*Directions:* Set down exactly, from the records below, the line with "[Pj Wali Kota" through the line with "[Tampilkan selengkapnya] (14, 1274)", and nothing else.

*Information supplied:*
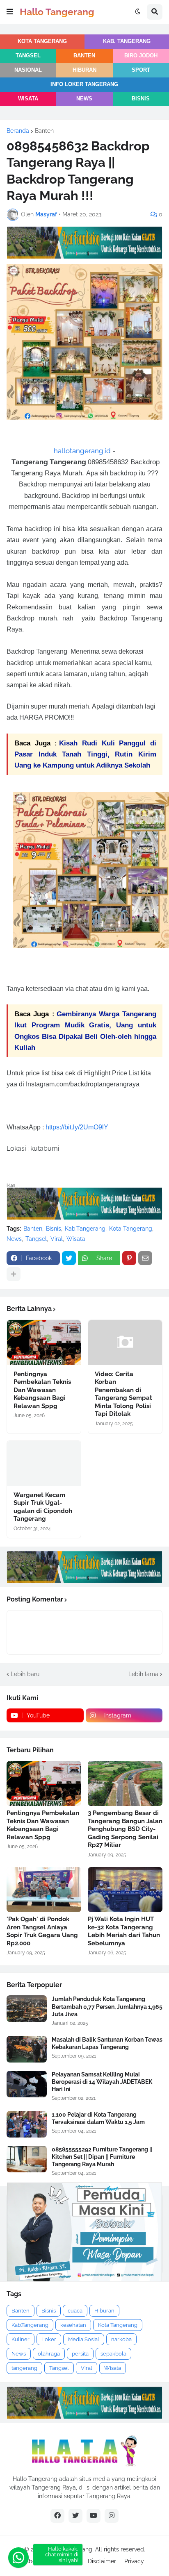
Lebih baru (25, 1674)
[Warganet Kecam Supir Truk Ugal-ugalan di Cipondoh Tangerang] (44, 1463)
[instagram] (112, 2516)
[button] (10, 12)
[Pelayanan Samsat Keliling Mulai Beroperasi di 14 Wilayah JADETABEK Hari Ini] (27, 2084)
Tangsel (28, 56)
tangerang (24, 2368)
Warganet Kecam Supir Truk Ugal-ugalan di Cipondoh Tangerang (43, 1507)
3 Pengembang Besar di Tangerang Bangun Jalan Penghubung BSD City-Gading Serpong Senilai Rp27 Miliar (125, 1829)
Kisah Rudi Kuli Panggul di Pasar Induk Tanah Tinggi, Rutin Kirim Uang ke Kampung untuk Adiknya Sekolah (85, 754)
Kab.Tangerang (85, 1228)
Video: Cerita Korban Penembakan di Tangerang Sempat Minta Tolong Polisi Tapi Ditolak (123, 1394)
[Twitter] (69, 1258)
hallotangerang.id (82, 451)
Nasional (28, 70)
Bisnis (141, 99)
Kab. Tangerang (127, 41)
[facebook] (57, 2516)
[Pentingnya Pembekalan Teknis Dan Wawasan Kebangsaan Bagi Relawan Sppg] (44, 1342)
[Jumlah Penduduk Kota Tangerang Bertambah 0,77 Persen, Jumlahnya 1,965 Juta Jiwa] (27, 2008)
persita (80, 2354)
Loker (48, 2339)
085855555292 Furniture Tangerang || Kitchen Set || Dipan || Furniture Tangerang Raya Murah (102, 2156)
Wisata (28, 99)
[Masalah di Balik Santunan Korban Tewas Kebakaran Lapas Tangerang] (27, 2049)
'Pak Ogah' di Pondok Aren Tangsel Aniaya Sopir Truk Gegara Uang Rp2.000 (42, 1931)
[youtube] (93, 2516)
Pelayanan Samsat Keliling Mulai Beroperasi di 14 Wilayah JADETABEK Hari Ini (102, 2081)
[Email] (145, 1258)
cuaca (75, 2311)
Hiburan (84, 70)
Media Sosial (83, 2339)
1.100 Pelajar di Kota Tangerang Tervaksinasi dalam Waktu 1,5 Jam (98, 2118)
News (84, 99)
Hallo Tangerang (57, 11)
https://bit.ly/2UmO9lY (77, 1127)
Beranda (18, 131)
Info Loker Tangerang (84, 84)
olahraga (49, 2354)
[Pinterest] (129, 1258)
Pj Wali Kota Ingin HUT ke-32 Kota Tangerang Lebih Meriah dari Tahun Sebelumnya (124, 1931)
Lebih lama (143, 1674)
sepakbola (113, 2354)
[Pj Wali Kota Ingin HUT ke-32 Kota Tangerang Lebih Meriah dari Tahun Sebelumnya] (125, 1889)
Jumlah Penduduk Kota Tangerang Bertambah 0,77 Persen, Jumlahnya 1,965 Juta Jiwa (107, 2006)
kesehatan (73, 2325)
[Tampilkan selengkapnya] (14, 1274)
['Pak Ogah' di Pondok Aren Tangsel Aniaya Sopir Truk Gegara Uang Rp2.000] (44, 1889)
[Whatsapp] (18, 2557)
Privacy (134, 2561)
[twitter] (75, 2516)
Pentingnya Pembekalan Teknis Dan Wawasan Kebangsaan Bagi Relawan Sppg (42, 1390)
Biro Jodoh (141, 56)
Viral (56, 1239)
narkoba (121, 2339)
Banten (84, 56)
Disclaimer (102, 2561)
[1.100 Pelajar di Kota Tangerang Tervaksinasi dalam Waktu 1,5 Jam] (27, 2124)
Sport (141, 70)
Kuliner (20, 2339)
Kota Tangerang (42, 41)
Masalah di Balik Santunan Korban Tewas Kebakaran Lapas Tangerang (107, 2043)
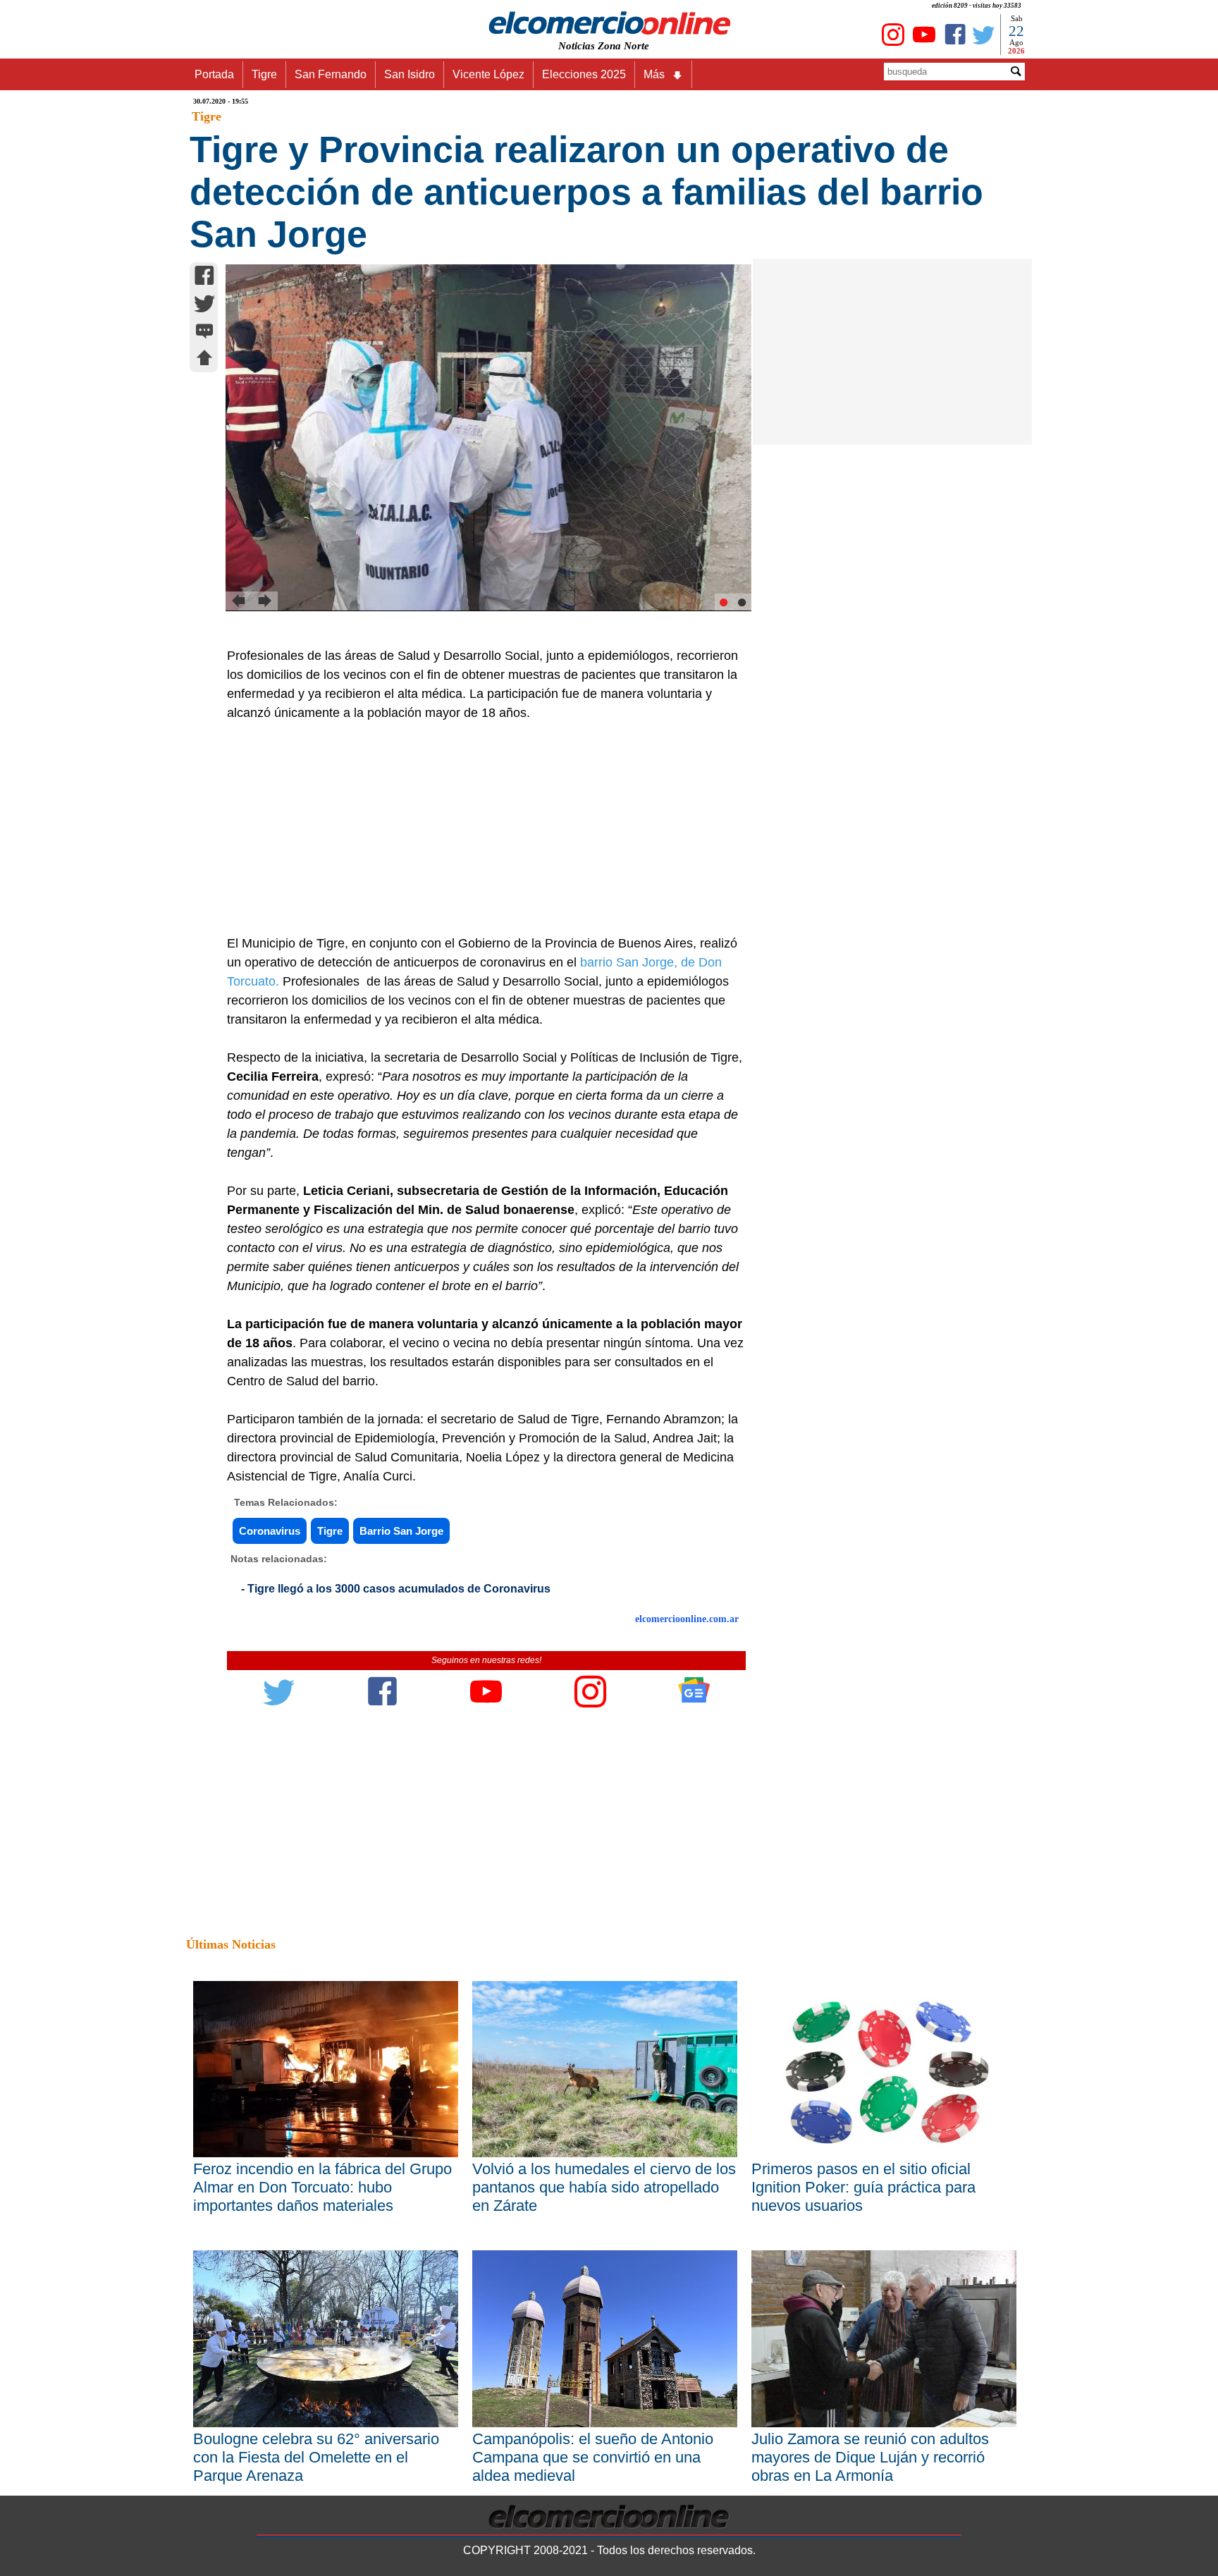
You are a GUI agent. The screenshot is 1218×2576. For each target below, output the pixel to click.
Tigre (264, 74)
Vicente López (488, 74)
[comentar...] (204, 332)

*Exercise result:*
[Pj Wali Kota Ingin HUT ke-32 Kota Tangerang Lebih Meriah dari Tahun Sebelumnya] (125, 1889)
Jumlah Penduduk Kota Tangerang Bertambah 0,77 Persen, Jumlahnya 1,965 Juta Jiwa (107, 2006)
kesehatan (73, 2325)
[Tampilkan selengkapnya] (14, 1274)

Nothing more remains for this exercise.